[Extracted data entries]
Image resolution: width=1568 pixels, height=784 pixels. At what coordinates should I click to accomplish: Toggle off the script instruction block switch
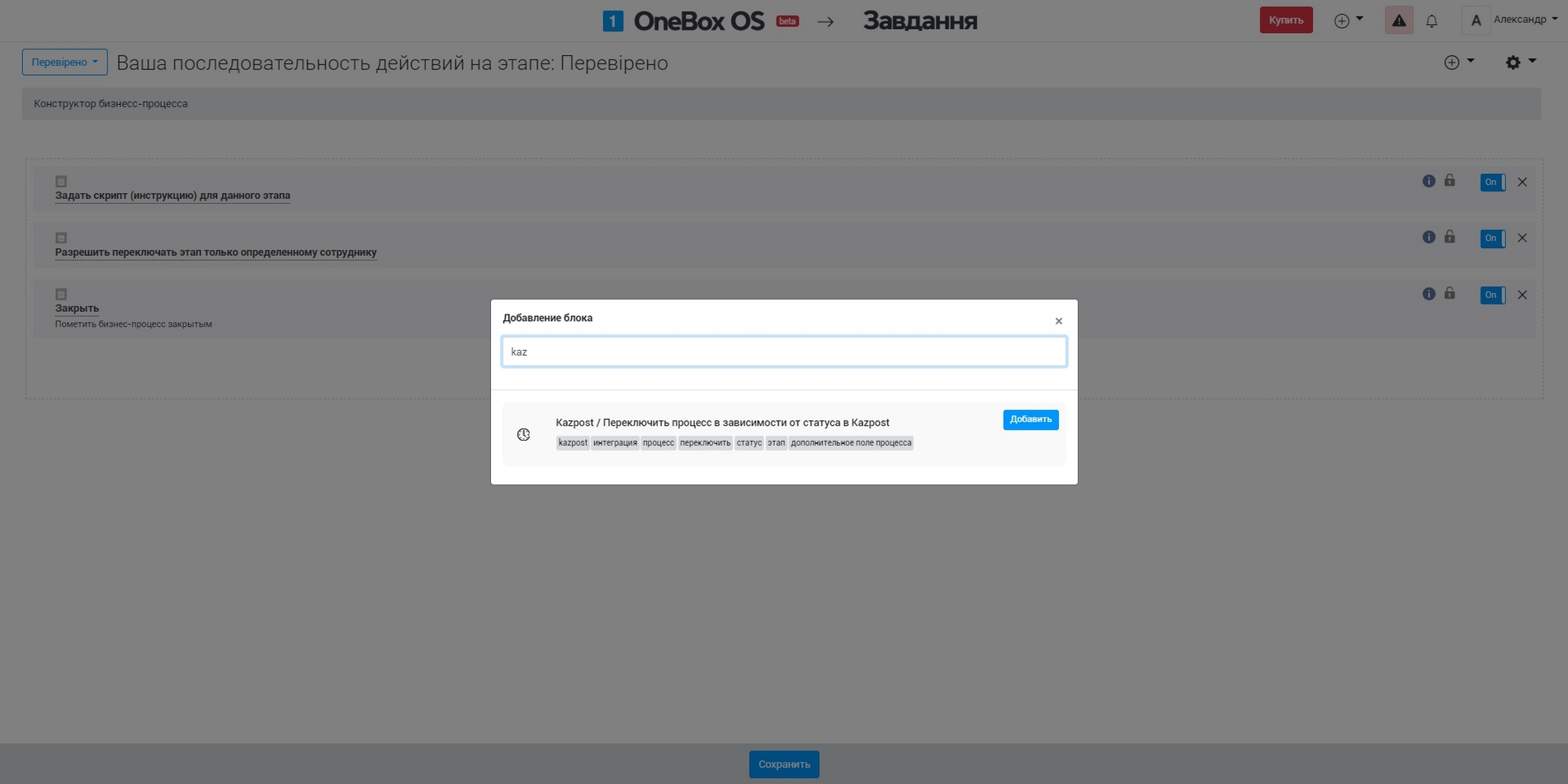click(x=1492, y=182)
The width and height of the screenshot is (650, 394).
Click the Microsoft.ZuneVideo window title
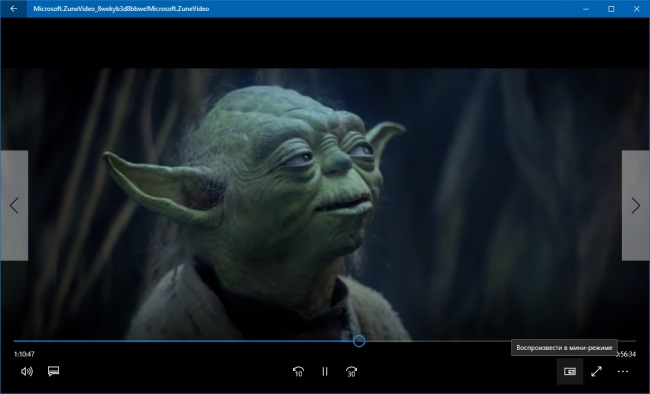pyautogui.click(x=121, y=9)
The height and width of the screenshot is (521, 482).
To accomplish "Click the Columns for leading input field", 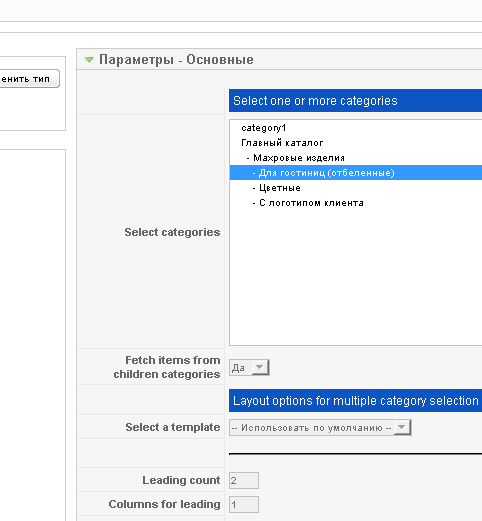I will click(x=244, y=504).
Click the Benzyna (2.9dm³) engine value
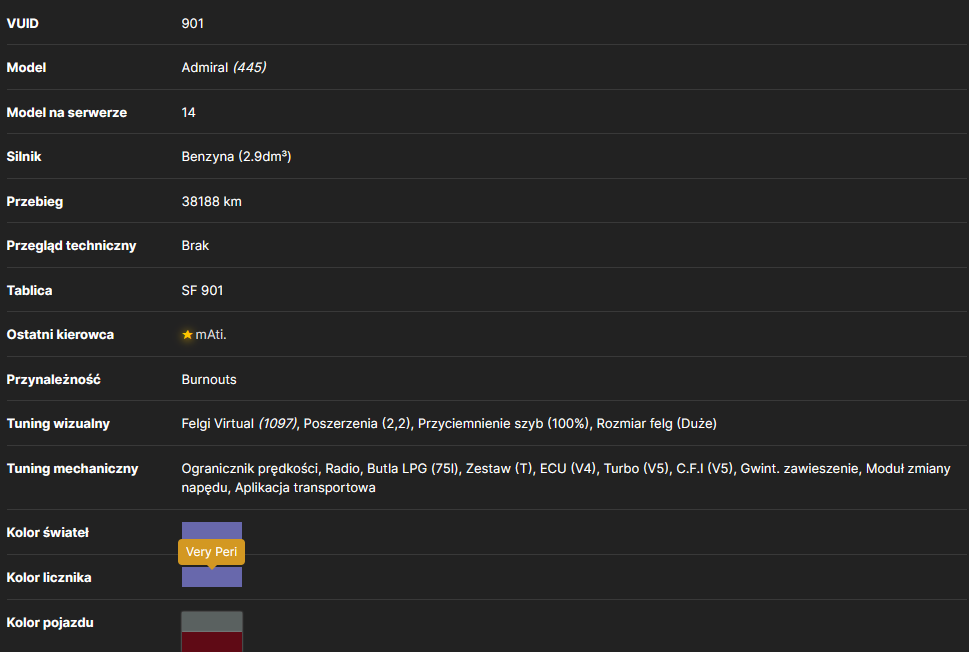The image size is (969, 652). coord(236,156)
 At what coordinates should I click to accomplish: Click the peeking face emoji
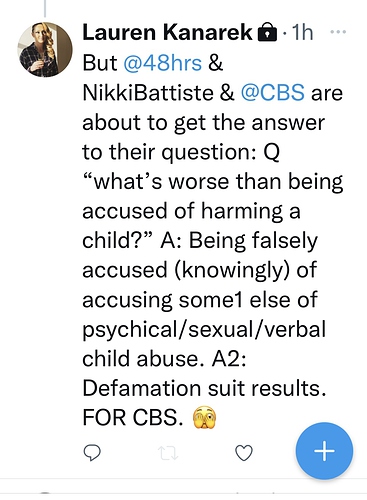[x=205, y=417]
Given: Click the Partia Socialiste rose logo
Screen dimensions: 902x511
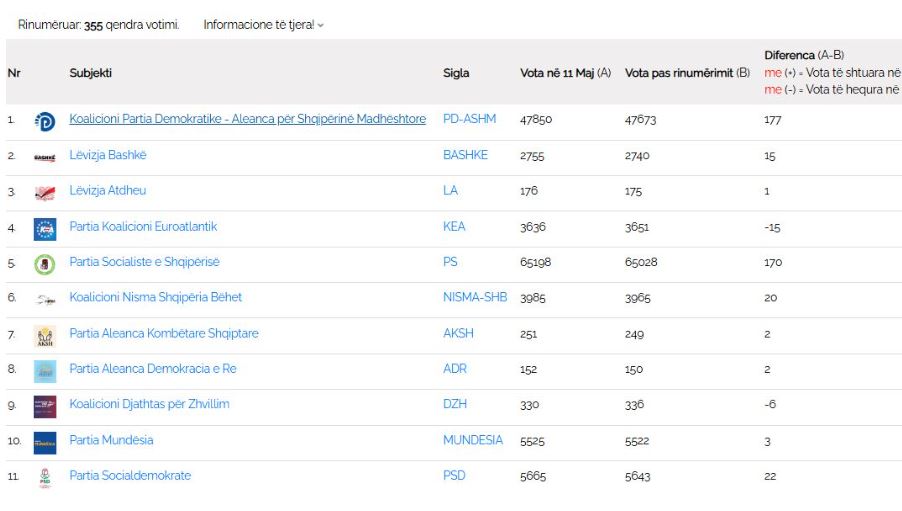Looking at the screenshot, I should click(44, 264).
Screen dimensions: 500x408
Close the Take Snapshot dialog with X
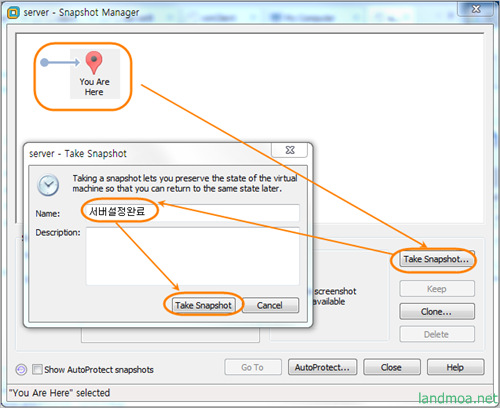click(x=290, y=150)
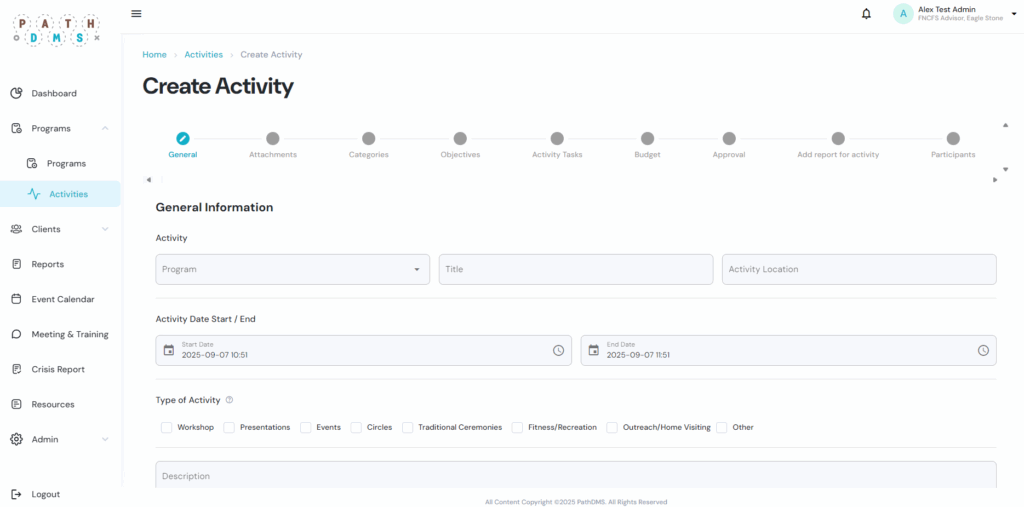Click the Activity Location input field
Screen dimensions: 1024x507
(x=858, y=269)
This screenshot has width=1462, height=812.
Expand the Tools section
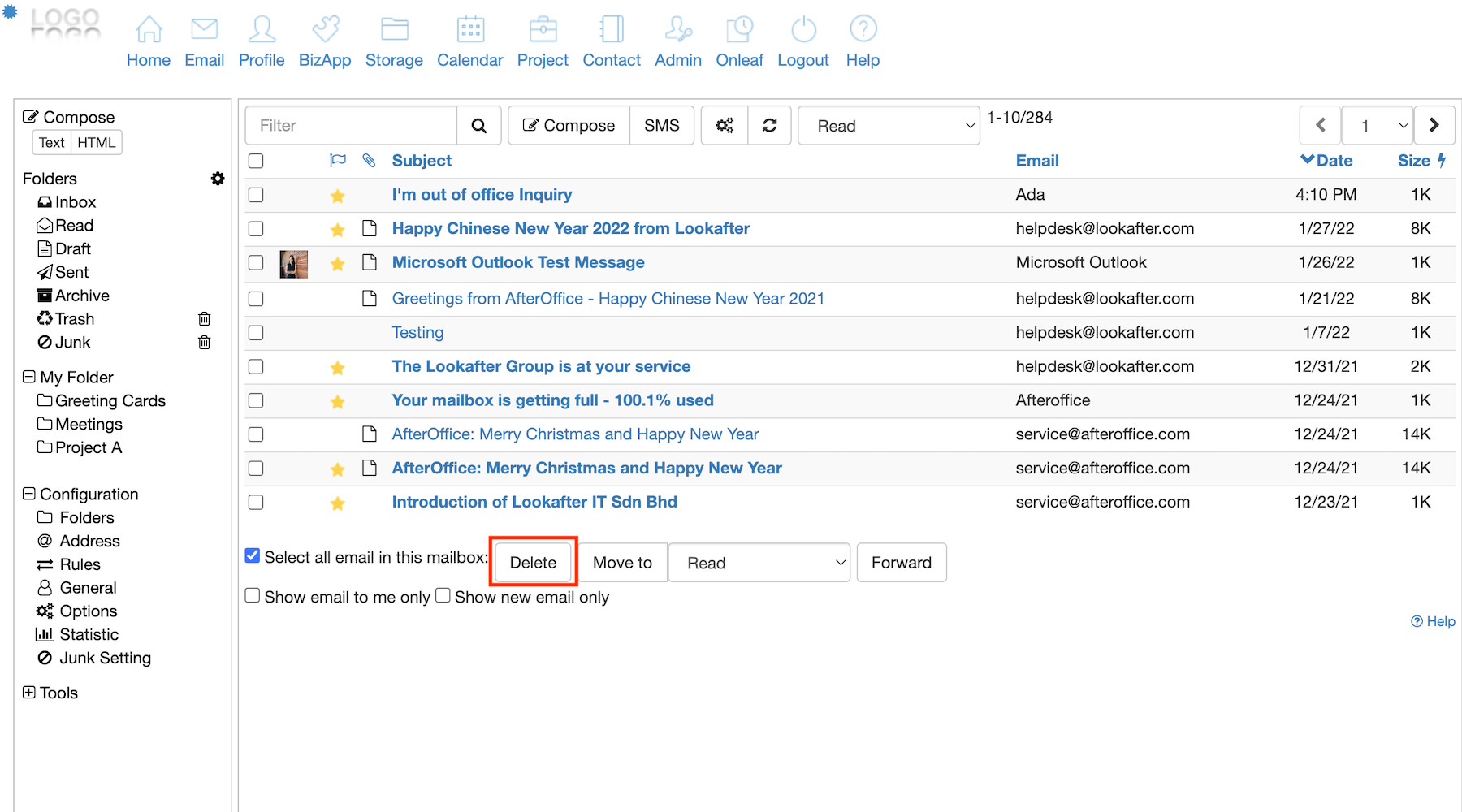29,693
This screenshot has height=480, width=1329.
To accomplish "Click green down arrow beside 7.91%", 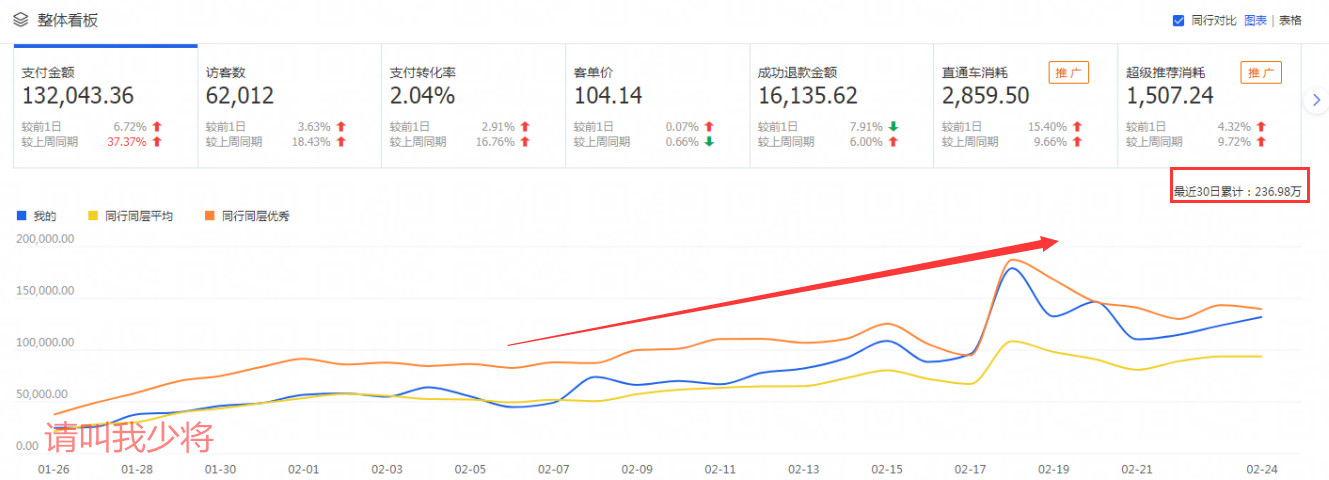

--- What needs to be done ---
In the records above, each line with the string "This" should be copied.

--- Your solution ---
This screenshot has width=1462, height=812.
This screenshot has height=480, width=1329.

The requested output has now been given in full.